人間がどれだけ『絶対に』を覆す生物なのかを考えていなさ過ぎる」
ユウナが転がり落ちた椅子に自ら腰掛け、カガリは目を瞑る。その内心は今まで演説が嘘のように荒れ狂っていた。
『あぁ! 全くどうしてくれんだ!! ミネルバが安全にカーペンタリアに辿り着ける可能性は高くなかったにせよ、余りに近すぎる。
これでは『オーブは関係ないですよ? ふふ~ん♪』としらばっくれるのも不可能だ。
レーザー回線さえ使えない状況下だから、カーペンタリアやプラント本国にはばれないように処理できれば撃沈したとしても……
いや……相手はあのミネルバだ。相手が何隻だろうとなんとかしてしまうのでは無いだろうか?
シンは私と一緒で子供だけどMS操縦は上手かったし、タリア艦長はマリューに匹敵する出来た船乗りだ。
そして何より『アレ』の偽物を演じ続けられる『アイツ』も居る。点数稼ぎに昔拾ったグゥルを返してあるしな。

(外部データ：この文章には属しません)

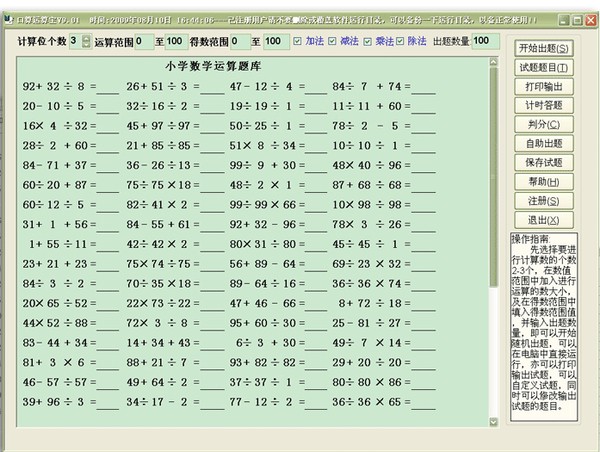Click the 试题题目 button

point(544,67)
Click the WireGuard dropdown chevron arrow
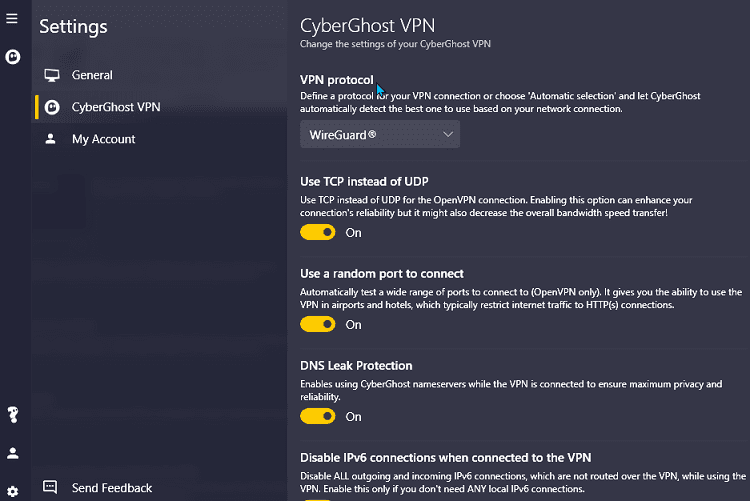This screenshot has height=501, width=750. coord(447,134)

それがこちらの誠意だと受け取ってもらえればいいが、アレが在った故に生き残りオーブを悪く伝えられでもしたら意味がないじゃないか!
ユウナのバカバカバカ! ついでに私の大バカバカバカ!!』
そこまで脳内で葛藤していたのだがカガリはついに苦悶を表情に出してしまった。
背中を押した『アレ』が電話越しで随分と長々と語っていた『大好きになった偽物』のこと。
「とっても素敵な方ですので苛めないでくださいね?」
グゥルをお土産にやったのはその言葉があったからだ。
もしオーブがミネルバを売り渡したせいでニセモノが戦死した場合、アレはどんな反応を示すのだろうか?
「仕方ないですわ」って笑顔で紅茶を呑んでいるかもしれない。お気に入りの玩具が壊れた程度の感想で。
だがもし「仕方がないですわ」って笑顔で『オーブを滅ぼそう』としたらどうするつもりだ?
アイツならばどちらの可能性も否定できない。
カガリは更なる手段を叫んでいた。
「タケミカズチを……アレックス・ディノ特務大尉を呼び出せ!!」
続! 機動国家元首☆偽カガリ様でした。